The scheme could be an illegal pyramid scheme if a proposal offers financial rewards for recruiting people, combined with:
*
offers of goods or services of little or doubtful value that serve only to promote the scheme
*
an initial outlay of money to purchase large quantities of goods, or
*
no goods or services being offered for sale.
Generally, the way pyramid schemes work is that promoters want people to join the scheme, to recruit more people who will in turn recruit others, with each participant paying money to those further up the pyramid. People are often convinced to join by family members or friends, but there is no guarantee that they will recoup their initial investment. They may not be able to find other willing participants, or could have legal action taken against them if they participate in or do induce others to join.
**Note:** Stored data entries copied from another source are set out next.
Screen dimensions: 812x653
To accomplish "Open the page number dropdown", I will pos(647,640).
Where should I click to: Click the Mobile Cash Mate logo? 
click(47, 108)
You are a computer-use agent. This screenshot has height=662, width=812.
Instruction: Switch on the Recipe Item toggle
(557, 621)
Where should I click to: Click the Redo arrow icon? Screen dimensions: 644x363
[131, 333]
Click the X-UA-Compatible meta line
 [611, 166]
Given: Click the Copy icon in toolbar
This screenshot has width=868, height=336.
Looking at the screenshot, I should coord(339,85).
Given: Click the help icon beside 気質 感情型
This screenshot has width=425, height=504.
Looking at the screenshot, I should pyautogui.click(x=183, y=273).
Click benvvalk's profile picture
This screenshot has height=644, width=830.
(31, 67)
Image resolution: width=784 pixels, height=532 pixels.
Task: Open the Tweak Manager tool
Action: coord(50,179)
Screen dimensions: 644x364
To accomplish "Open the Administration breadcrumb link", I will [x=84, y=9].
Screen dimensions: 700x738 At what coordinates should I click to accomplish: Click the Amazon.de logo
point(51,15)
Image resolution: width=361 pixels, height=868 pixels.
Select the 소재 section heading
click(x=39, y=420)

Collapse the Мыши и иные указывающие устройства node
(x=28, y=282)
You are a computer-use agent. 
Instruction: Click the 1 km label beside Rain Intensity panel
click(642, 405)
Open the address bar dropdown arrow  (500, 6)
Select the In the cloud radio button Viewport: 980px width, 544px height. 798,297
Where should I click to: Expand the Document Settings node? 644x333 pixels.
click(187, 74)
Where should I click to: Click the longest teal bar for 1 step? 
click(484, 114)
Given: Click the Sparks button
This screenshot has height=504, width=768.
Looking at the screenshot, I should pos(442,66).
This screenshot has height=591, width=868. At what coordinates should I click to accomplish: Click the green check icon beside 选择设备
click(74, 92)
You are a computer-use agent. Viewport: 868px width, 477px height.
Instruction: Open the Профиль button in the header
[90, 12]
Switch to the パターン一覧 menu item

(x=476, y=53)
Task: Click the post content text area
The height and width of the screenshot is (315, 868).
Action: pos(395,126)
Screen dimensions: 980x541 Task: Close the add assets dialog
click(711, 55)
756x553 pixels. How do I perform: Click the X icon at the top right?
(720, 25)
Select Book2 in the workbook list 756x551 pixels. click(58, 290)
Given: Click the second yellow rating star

Ultimately it is for a court to determine whether a particular scheme is a pyramid one, as prohibited under the Act. Customers need to be wary of opportunities presented to them in ways similar to those described above. They need to keep in mind that if they do participate and induce others to join, they may breach the Act regardless of whether they set up the scheme originally. What the Act makes unlawful is the making of promises to induce or persuade a person to enter the scheme or to purchase products by a corporation, or in some circumstances a person.
Differences between pyramid selling and multi-level marketing
Consumers often ask the ACCC about the difference between a pyramid selling scheme and a multi-level marketing scheme. Sometimes the differences might not be obvious to the average consumer.
Pyramid selling schemes rarely include the legitimate and regular retailing of products. Instead, they provide rewards for introducing new participants. Saturation point is very quickly reached and later recruits have little chance of recovering their money. Legitimate marketing schemes only provide rewards based on genuine product sales.
Pyramid sales promoters may attempt to disguise their schemes by selling goods and services that are overpriced, of poor quality, difficult to sell or of little value.
Participants who induce others to join pyramid schemes, as well as the initial promoters, risk breaching s. 65AAC of the Act.
There are two questions that may help consumers identify legitimate multi-level marketing schemes:
* Are the rewards for participants in the scheme purely based on product sales (by either themselves or others they introduce to the scheme)?
* Are the products genuine products of real value, and of a type that normally will be used and purchased time and time again by a consumer, and not at a grossly inflated price?
If you answer yes to both questions, it is likely that the scheme is a legitimate multi-level marketing scheme.